### ASSIGNMENT
Below are some records; return each one exactly as written.

### DATA EXTRACTS
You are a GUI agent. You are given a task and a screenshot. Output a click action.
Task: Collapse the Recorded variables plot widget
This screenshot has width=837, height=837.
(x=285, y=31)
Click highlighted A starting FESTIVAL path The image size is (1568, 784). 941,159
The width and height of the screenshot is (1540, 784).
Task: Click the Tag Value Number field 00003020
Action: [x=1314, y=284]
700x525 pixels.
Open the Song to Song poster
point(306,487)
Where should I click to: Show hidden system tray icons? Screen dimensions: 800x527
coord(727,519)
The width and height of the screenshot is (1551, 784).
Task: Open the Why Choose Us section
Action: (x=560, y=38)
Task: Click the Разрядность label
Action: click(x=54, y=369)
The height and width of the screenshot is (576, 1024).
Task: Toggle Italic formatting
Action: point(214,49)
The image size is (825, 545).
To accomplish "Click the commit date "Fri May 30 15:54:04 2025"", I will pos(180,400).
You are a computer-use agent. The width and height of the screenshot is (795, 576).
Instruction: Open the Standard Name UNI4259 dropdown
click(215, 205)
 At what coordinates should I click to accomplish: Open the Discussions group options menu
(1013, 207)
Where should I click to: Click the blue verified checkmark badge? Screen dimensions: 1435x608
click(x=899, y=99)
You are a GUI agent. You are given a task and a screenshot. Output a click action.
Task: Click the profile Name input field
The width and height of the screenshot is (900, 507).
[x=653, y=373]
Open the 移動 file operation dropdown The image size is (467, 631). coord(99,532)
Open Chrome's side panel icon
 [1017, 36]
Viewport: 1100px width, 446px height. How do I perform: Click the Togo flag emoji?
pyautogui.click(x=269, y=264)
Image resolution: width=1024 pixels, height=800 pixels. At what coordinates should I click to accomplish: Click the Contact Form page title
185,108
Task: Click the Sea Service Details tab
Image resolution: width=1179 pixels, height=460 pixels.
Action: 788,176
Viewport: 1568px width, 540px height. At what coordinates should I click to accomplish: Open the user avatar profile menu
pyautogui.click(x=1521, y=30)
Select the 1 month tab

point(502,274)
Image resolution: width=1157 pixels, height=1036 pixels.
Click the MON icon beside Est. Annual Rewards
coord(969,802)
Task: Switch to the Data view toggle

### TASK ANSWER
You are a GUI agent. You are given a task and a screenshot. Output a click action.
Task: Collapse the Recorded variables plot widget
This screenshot has width=837, height=837.
(x=285, y=31)
Click highlighted A starting FESTIVAL path The image size is (1568, 784). 941,159
The width and height of the screenshot is (1540, 784).
Task: Click the Tag Value Number field 00003020
Action: [x=1314, y=284]
700x525 pixels.
Open the Song to Song poster
point(306,487)
Where should I click to: Show hidden system tray icons? Screen dimensions: 800x527
coord(727,519)
The width and height of the screenshot is (1551, 784).
Task: Open the Why Choose Us section
Action: (x=560, y=38)
Task: Click the Разрядность label
Action: click(x=54, y=369)
The height and width of the screenshot is (576, 1024).
Task: Toggle Italic formatting
Action: point(214,49)
The image size is (825, 545).
To accomplish "Click the commit date "Fri May 30 15:54:04 2025"", I will pos(180,400).
You are a computer-use agent. The width and height of the screenshot is (795, 576).
Instruction: Open the Standard Name UNI4259 dropdown
click(215, 205)
 At what coordinates should I click to accomplish: Open the Discussions group options menu
(1013, 207)
Where should I click to: Click the blue verified checkmark badge? Screen dimensions: 1435x608
click(x=899, y=99)
You are a GUI agent. You are given a task and a screenshot. Output a click action.
Task: Click the profile Name input field
The width and height of the screenshot is (900, 507).
[x=653, y=373]
Open the 移動 file operation dropdown The image size is (467, 631). coord(99,532)
Open Chrome's side panel icon
 [1017, 36]
Viewport: 1100px width, 446px height. How do I perform: Click the Togo flag emoji?
pyautogui.click(x=269, y=264)
Image resolution: width=1024 pixels, height=800 pixels. At what coordinates should I click to accomplish: Click the Contact Form page title
185,108
Task: Click the Sea Service Details tab
Image resolution: width=1179 pixels, height=460 pixels.
Action: 788,176
Viewport: 1568px width, 540px height. At what coordinates should I click to accomplish: Open the user avatar profile menu
pyautogui.click(x=1521, y=30)
Select the 1 month tab

point(502,274)
Image resolution: width=1157 pixels, height=1036 pixels.
Click the MON icon beside Est. Annual Rewards
coord(969,802)
Task: Switch to the Data view toggle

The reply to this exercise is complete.